Inside Quantum Technology

Harvest Now, Decrypt Later

Organizations are getting increasingly concerned about their encrypted data being stolen today with an eye toward decrypting in the future with a quantum computer.

“We have reached a moment in time where sophisticated threat actors have recognized that fault-tolerant quantum computing will soon be able to break existing encryption methods making ‘harvest now, decrypt later (HNDL)’ attacks worthwhile,” Duncan Jones, head of Cybersecurity Quantinuum, an international quantum computing hardware and software company, said in an interview.

“They also recognize that there is a window of opportunity for HNDL attacks,  as many organizations have not yet implemented quantum-safe measures, making their data susceptible,” he added.

The potential for future compromise of data can add a new perspective to a data breach today. “While a compromised organization may think a data breach was not bad because the data taken was encrypted, these threat actors can either hold onto the data or sell to others who may have more future resources to decrypt it,” explained Christian Simko, vice president of product marketing at AppViewX, a certificate lifecycle company in Seattle.

For organizations considering the prospective benefits of quantum computing, the threat of HNDL seems to be particularly keen. In a poll of professionals at those organizations released in September by Deloitte, more than half (50.2%) believe their enterprises are at risk of HNDL attacks. “We are already seeing some industry and government leaders thinking about how this risk aligns with other cybersecurity risks that they are subject to,” Colin Soutar, Cyber Quantum leader at Deloitte U.S., said in an interview.
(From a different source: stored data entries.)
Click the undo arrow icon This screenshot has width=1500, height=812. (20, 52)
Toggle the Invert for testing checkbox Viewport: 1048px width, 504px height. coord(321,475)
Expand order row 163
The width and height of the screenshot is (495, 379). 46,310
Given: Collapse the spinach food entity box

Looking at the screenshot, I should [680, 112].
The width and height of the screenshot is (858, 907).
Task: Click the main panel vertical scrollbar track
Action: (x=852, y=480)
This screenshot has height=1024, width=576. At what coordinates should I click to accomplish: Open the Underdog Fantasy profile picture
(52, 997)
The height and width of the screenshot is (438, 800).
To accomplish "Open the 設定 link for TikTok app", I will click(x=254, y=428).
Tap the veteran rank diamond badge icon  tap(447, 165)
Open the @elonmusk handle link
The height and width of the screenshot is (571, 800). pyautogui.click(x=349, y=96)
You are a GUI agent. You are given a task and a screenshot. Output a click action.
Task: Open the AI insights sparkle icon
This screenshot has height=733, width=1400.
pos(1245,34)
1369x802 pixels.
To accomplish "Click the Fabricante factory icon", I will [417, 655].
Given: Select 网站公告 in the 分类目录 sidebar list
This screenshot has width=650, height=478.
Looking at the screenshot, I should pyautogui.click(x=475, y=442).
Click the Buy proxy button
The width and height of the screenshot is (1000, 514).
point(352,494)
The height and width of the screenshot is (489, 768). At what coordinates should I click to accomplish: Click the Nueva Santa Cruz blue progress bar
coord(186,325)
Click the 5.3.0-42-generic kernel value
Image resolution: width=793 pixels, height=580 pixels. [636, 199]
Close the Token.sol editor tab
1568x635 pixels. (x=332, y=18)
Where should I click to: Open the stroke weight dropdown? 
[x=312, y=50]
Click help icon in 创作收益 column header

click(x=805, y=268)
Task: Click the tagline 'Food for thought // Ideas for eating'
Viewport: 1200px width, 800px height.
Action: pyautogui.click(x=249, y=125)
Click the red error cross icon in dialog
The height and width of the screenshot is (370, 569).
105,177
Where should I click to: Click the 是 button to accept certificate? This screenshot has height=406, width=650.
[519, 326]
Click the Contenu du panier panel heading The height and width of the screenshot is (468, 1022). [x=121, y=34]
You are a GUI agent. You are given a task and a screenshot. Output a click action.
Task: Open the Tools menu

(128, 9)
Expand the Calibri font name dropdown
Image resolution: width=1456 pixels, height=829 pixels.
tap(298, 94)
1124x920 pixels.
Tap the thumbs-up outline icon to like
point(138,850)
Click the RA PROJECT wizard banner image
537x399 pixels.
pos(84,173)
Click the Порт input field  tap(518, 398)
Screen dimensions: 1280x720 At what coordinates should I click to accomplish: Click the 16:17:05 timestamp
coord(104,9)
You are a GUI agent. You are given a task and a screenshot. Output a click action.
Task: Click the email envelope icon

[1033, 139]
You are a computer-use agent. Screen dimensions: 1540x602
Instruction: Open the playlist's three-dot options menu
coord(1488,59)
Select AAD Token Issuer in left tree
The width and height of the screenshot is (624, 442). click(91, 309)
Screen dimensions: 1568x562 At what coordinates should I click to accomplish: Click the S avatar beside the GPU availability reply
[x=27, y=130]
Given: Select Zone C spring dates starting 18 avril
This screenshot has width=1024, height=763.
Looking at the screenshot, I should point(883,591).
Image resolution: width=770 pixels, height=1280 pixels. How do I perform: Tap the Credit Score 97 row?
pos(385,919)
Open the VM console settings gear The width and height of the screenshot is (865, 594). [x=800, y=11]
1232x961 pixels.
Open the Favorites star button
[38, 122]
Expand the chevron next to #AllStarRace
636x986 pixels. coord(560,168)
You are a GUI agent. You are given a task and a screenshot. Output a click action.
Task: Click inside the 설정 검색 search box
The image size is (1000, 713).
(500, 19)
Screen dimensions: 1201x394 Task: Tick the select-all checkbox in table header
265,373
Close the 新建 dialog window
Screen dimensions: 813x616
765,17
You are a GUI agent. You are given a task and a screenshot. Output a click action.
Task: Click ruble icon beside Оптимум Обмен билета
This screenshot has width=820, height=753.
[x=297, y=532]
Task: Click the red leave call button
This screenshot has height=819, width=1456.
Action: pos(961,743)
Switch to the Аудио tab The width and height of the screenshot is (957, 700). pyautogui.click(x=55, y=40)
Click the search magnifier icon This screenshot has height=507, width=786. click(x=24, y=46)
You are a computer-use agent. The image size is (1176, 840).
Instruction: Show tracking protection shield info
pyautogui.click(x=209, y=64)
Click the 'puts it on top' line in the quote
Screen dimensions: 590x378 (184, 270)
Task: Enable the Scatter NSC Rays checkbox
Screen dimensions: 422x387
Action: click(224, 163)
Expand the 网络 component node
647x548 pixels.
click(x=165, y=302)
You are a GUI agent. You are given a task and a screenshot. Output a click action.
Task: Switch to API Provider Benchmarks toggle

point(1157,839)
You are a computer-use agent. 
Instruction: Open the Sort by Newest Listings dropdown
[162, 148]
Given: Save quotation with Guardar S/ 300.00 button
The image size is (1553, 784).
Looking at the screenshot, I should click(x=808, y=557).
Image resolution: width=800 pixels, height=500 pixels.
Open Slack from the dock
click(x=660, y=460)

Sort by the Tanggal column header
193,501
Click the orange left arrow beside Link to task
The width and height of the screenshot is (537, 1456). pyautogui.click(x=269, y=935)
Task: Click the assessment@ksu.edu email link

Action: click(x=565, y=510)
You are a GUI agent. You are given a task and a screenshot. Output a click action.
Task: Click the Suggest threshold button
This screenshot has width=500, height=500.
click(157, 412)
Quantum computing has the capability to break the encryption on which most enterprises, digital infrastructures, and economies rely, rendering today’s encryption methods useless, added Bryan Ware, CEO of LookingGlass Cyber Solutions, a cybersecurity intelligence company in Reston, Va. “That means that all secrets are at risk,” he said. “Nuclear weapons, banks, business IP, intelligence agencies, among other things, are at risk of losing their confidentiality and integrity.”

Given the magnitude of resources needed to develop a quantum computer with the chops to break today’s encryption algorithms, it’s believed HNDL attacks are most likely to originate with a nation-state. “At this point, adversarial nation-states are the only threat actors capable of affording a powerful quantum computer,” asserted Skip Sanzeri, founder and COO of QuSecure, a maker of quantum-safe security solutions in San Mateo, Calif.

Last year, a report from Booz Allen identified China as a nation-state primed to launch HNDL attacks against its perceived adversaries. “China is also notorious for strategic, mass data and IP theft so it should come as no surprise that they are already scooping up information for future use,” said Ware, who also a member of World Economic Forum’s Quantum Security Initiative.

“China is the world’s leading competitor with the U.S. for quantum capabilities and therefore poses the most likely threat in the near—but still distant—term. However, we should assume that all actors capable of harvesting data with long-term utility will pursue it as quantum capabilities will eventually become critical for any technologically advanced nation.”

Soutar, though, noted that Deloitte hasn’t seen any direct evidence of nation-state actors conducting HNDL attacks. “However,” he added, “when you think about the volume of data being transmitted today under the protection of current cryptography, it is highly likely that such attacks are occurring outside of the awareness of organizations that they have been attacked and are exposed.”

Unlike most adversaries, time can be a major challenge for HNDL threat actors. “There is not an exact timeline for when quantum computing will break existing cryptography, but it is reasonable to expect this might be around a decade—maybe more, maybe less. So that means the only targeted data would be encrypted data that might still have value in that timeframe,” explained Daniel Castro, vice president of the Information Technology and Innovation Foundation, a research and public policy organization in Washington, D.C.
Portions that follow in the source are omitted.